Stages Examples
Stages let you define multiple concurrency levels within a single round. These examples demonstrate common patterns like ramping up load, natural ramp-down, traffic spikes, startup delays, and staged POST requests.
Example 1: Ramp-Up Load Test
Gradually increase the number of concurrent users across two stages.
name: RampUpTest
rounds:
- name: RampUpRound
stages:
- numberOfClients: 10
arrivalDelay: 2000
- numberOfClients: 50
arrivalDelay: 500
iterations:
- name: GetHomePage
mode: D
duration: 120
httpRequest:
url: https://api.example.com/home
httpMethod: GET
Run Command:
lps run RampUpTest.yaml
What happens:
- Stage 1 — 10 clients, each arriving 2000 ms apart (spawn window: 18 s).
- Stage 2 — 50 clients arrive 500 ms apart immediately after stage 1 finishes spawning.
All 60 clients share the same iteration and run concurrently once spawned. Each client runs for 120 seconds and exits when done — no explicit ramp-down stage is needed.
Example 2: Natural Ramp-Down
Unlike tools such as k6, LPS does not require an explicit stage targeting 0 clients to ramp down. When a client finishes its iteration, it is simply gone. The staggered arrival naturally produces a ramp-down at the end.
name: NaturalRampDown
rounds:
- name: RampDownRound
stages:
- numberOfClients: 100
arrivalDelay: 200
iterations:
- name: FetchData
mode: D
duration: 100
httpRequest:
url: https://api.example.com/data
httpMethod: GET
Run Command:
lps run NaturalRampDown.yaml
What happens:
- 100 clients arrive over ~20 seconds (99 × 200 ms).
- From t=20 s to t=100 s (~80 s), all 100 clients are running concurrently.
- From t=100 s to t=120 s, clients finish in the order they started — concurrency naturally ramps from 100 down to 0.

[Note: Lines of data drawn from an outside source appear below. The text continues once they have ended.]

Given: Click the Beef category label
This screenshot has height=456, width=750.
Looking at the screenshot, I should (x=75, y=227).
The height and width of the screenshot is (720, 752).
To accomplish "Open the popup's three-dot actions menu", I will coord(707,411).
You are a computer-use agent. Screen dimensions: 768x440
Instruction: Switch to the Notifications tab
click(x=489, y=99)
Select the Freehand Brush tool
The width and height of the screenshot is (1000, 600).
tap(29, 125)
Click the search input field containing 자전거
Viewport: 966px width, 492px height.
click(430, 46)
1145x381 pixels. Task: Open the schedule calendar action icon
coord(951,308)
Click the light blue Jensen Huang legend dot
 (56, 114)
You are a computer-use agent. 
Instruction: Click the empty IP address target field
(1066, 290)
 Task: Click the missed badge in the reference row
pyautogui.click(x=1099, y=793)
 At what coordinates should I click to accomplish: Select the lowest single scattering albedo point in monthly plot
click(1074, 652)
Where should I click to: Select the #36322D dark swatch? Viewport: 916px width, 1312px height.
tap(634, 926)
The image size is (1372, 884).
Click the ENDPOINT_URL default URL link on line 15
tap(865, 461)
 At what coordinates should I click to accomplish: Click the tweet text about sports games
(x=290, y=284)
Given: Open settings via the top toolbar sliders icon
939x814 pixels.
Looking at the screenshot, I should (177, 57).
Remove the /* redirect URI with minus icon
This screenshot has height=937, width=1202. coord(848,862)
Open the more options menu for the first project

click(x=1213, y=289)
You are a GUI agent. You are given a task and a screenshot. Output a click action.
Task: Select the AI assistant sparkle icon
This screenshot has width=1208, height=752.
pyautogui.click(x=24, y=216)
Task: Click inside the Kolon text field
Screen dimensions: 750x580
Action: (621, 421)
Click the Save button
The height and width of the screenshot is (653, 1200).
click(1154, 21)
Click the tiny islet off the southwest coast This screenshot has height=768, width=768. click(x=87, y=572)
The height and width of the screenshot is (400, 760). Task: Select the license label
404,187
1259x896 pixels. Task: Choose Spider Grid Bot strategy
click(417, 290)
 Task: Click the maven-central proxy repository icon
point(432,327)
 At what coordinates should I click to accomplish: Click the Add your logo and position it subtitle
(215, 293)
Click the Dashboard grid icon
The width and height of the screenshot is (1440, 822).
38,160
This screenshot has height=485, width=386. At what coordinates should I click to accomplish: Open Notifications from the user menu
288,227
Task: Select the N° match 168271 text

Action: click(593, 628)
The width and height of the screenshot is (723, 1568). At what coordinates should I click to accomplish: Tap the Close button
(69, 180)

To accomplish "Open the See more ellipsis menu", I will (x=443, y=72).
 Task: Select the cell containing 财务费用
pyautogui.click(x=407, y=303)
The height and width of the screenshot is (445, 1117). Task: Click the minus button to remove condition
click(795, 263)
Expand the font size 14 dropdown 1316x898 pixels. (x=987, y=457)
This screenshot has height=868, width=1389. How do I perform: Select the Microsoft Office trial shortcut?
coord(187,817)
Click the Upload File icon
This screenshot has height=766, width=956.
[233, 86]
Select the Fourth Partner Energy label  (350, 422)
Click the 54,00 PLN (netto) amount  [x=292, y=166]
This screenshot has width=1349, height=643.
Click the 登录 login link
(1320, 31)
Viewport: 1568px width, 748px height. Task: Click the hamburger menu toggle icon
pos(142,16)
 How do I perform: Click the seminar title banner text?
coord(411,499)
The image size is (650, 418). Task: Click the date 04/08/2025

One stage is all you need.
Example 3: Spike Test
Simulate a sudden traffic spike to test system resilience and recovery.
name: SpikeTest
rounds:
- name: SpikeRound
stages:
- numberOfClients: 5
arrivalDelay: 1000
- numberOfClients: 100
arrivalDelay: 100
- numberOfClients: 5
arrivalDelay: 1000
iterations:
- name: HealthCheck
mode: D
duration: 60
httpRequest:
url: https://api.example.com/health
httpMethod: GET
Run Command:
lps run SpikeTest.yaml
What happens: A baseline of 5 clients, then a burst of 100 clients arriving rapidly, then 5 more trailing clients. Because each client exits after its 60 s duration, the spike subsides naturally.
Example 4: Startup Delay Between Stages
Use startupDelay to insert a pause before a stage begins spawning. This is useful when you want a quiet period between stages.
name: DelayedRampUp
rounds:
- name: DelayedRound
stages:
- numberOfClients: 10
arrivalDelay: 1000
- numberOfClients: 50
arrivalDelay: 500
startupDelay: 10000
iterations:
- name: GetHomePage
mode: D
duration: 120
httpRequest:
url: https://api.example.com/home
httpMethod: GET
Run Command:
lps run DelayedRampUp.yaml
What happens:
- Stage 1 — 10 clients arrive 1000 ms apart.
- A 10000 ms pause after stage 1 finishes spawning.
- Stage 2 — 50 clients arrive 500 ms apart.
Example 5: Staged POST Requests
Stages work with any HTTP method and iteration mode.
name: StagedPostTest
rounds:
- name: StagedPostRound
stages:
- numberOfClients: 5
arrivalDelay: 2000
- numberOfClients: 20
arrivalDelay: 500
iterations:
- name: CreateOrder
mode: R
requestCount: 50
httpRequest:
url: https://api.example.com/orders
httpMethod: POST
payload:
raw: '{"item":"widget","quantity":1}'
Run Command:
lps run StagedPostTest.yaml
What happens: 5 clients start posting orders, then 20 more join with a faster arrival rate — all sharing the same POST iteration.